Taking this approach, Santayana argues that beauty is an ‘objectified pleasure’: the ‘judgment of something that it is beautiful’ responds to a pleasure response of the ‘beholder’ that is attributed to the object. This is a very interesting and revealing view of the subjectivity of beauty, but it has many disadvantages as well.
One of the main drawbacks of this view is that it can lead to confusion about what makes something beautiful, or not. The most obvious example of this would be the phrase ‘that song is beautiful’: while it might sound like a meaningful claim, it does not really have any empirical or conceptual content.

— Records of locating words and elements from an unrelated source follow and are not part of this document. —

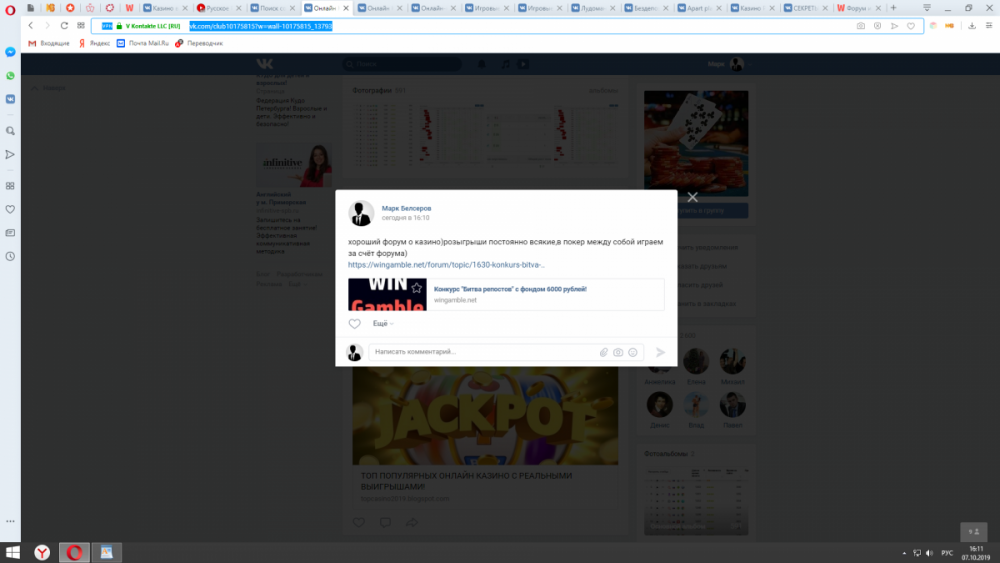Click the paperclip attachment icon in comment box
Image resolution: width=1000 pixels, height=563 pixels.
coord(603,352)
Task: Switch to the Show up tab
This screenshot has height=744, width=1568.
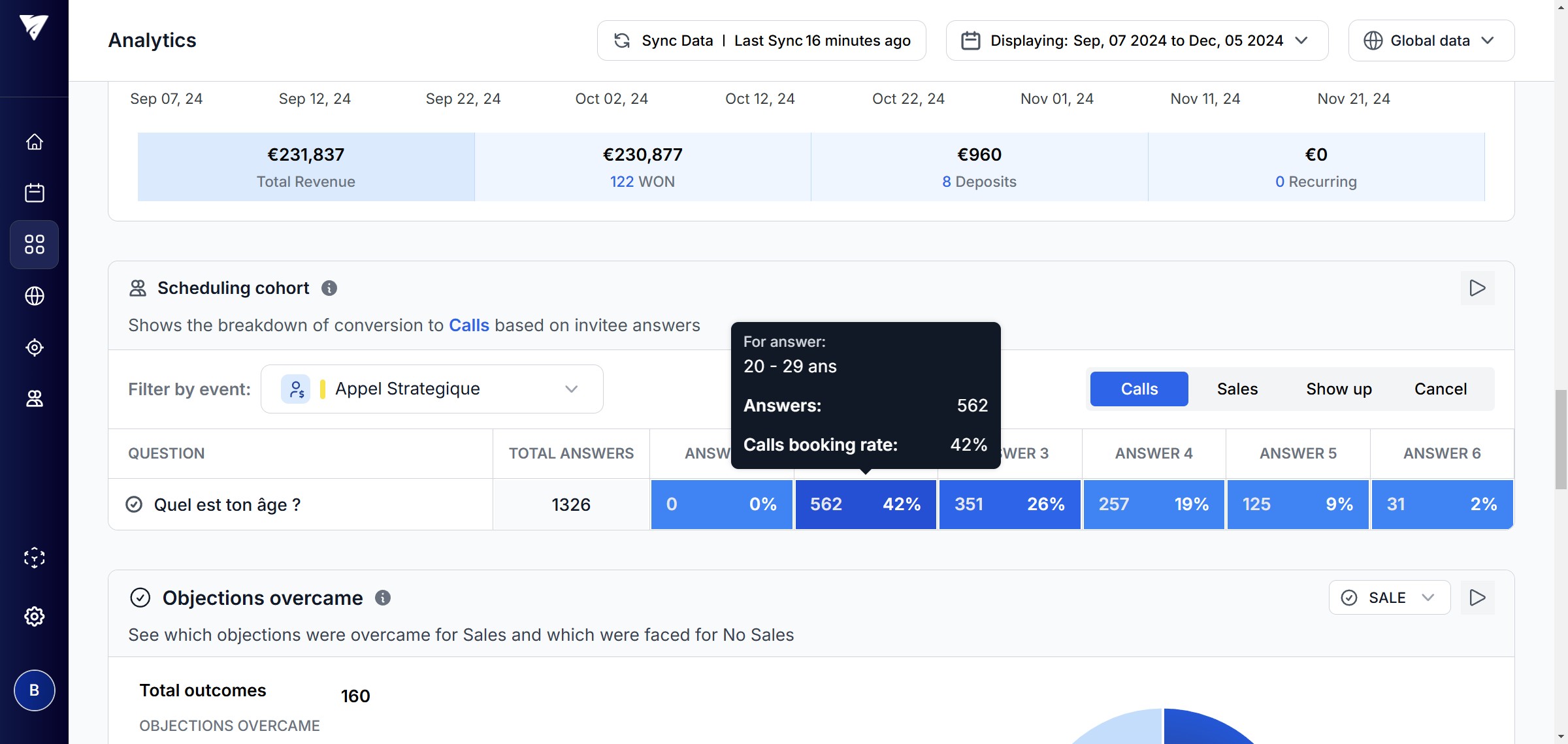Action: coord(1339,389)
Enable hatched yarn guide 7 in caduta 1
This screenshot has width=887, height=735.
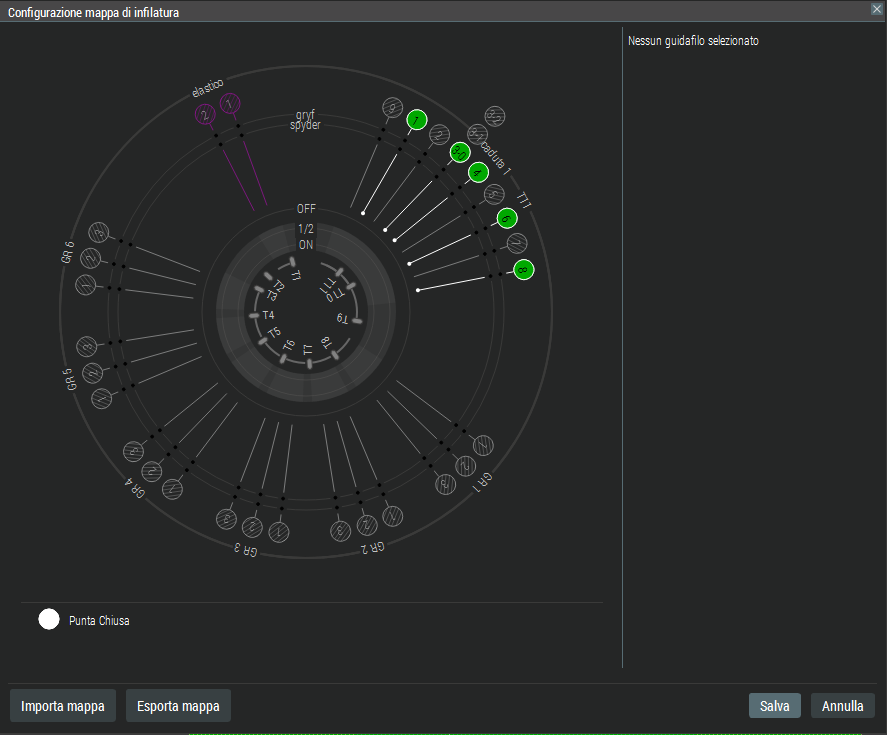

This view is also problematic because it equates aesthetic value with an immediate sense of pleasure, which cannot be proven by observation. As Santayana notes, there are plenty of people who enjoy a’satisfied sigh’ after listening to a song, but they do not call that ‘beautiful.’
A third approach, based on the neo-classical conception of beauty, is to consider beauty as an objective quality that is found in any object. This approach is reflected in the seventeenth-century writings of Berkeley and Carritt, for example. It is a very similar line to Augustine’s, although Berkeley and Carritt do not go quite as far in the neo-classical direction.
This neo-classical conception of aesthetics has been very influential in the twentieth century, and it has shaped the way we think about beauty today. It is also the basis of a lot of the aesthetic theories developed in the last hundred years, and it has influenced the ways that we use language to talk about art.